Puesta a definirse a sí misma por cómo ejerce la maternidad, no sabría qué decir. Los demás tampoco. “A una madre de oncología que ha perdido a un hijo no se atreve nadie a decirte cómo eres porque no tienen punto de comparación”, afirma. Por tanto, nunca se ha sentido juzgada, pero “sí somos unas incomprendidas porque nadie que no haya pasado por lo mismo lo va a entender. También te digo, a cualquier madre que lo haya pasado le da igual, está por encima de eso, del bien y del mal. Nadie te puede decir nada, nadie. Y si alguien juzga, solo tiene que ponerse en los zapatos, se los regalamos cualquier madre o padre”.

Aunque Susana se ha pasado el juego de la maternidad con creces, se confiesa aprendiz de sus hijos. “Me han enseñado los dos a adaptarme a la circunstancia, a no preguntarme por qué, ya que me toca esto, voy a darle la vuelta.
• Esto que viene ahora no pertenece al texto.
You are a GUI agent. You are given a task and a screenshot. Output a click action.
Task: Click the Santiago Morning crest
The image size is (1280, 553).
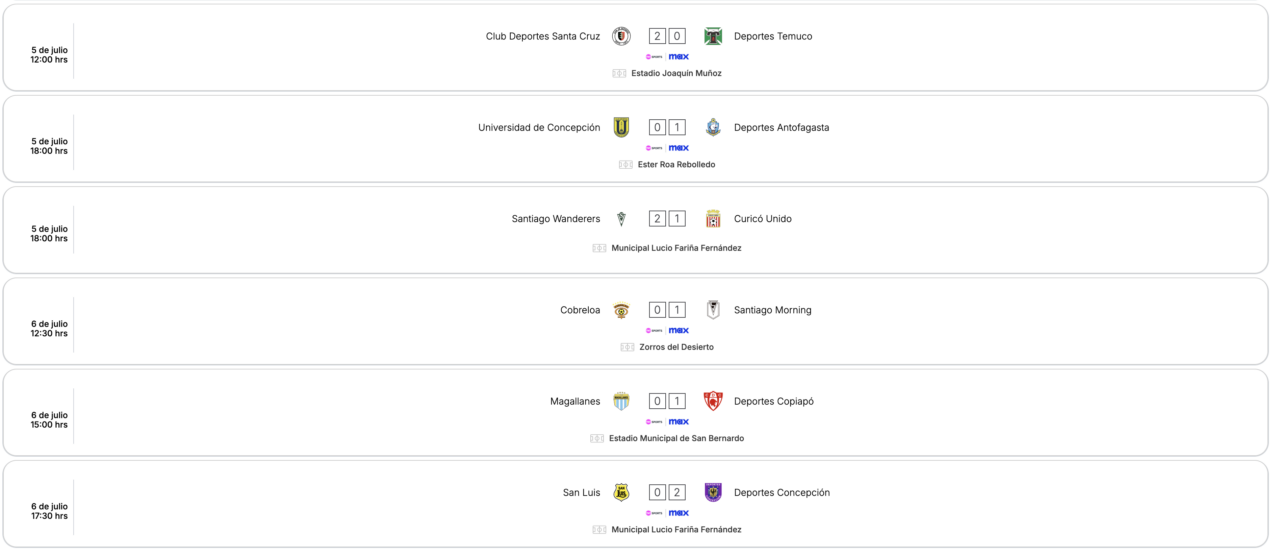click(x=713, y=310)
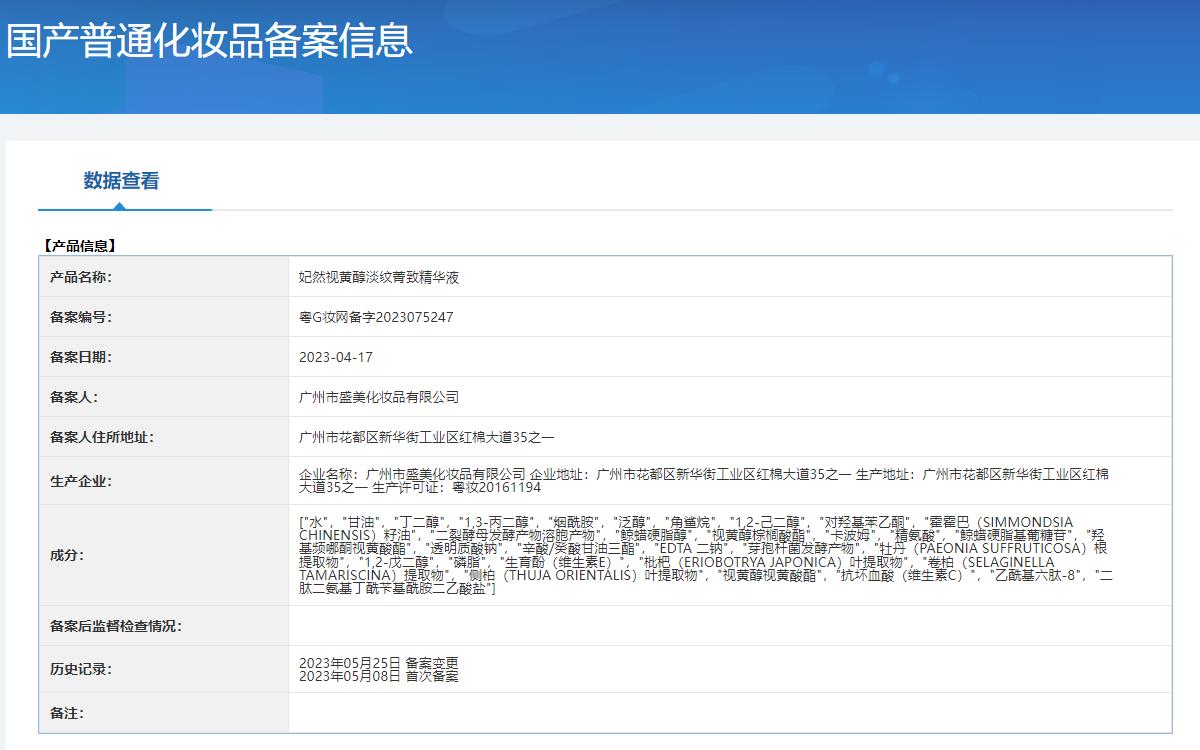This screenshot has width=1200, height=750.
Task: Click the 备案编号 row label
Action: click(81, 317)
Yo aprendí de un enano a decidir cómo vivir mi vida”, valora y se le viene a la cabeza una de aquellas tardes en las que Ekaitz tenía que ingresar para someterse a quimioterapia. “Tenía que estar diez días y si orinaba, porque la había expulsado, luego podía irse a casa. Aprendió los números en el hospital, viendo las analíticas”, comenta con naturalidad y revive lo mucho que le costaba a su hijo dejar atrás su hogar. “Salíamos a las siete de la tarde para hacer el ingreso y él no quería ir, quería quedarse en casa por mal que estuviera. Cuando al final le sacabas, iba llorando, le metías en el coche y, una vez dentro, decía: Bueno, ama, venga, manda un whatsapp a ver quién está en la planta. ¿Has metido los talkies para que hablemos? Me enseñó que de todo se puede sacar algo bueno”.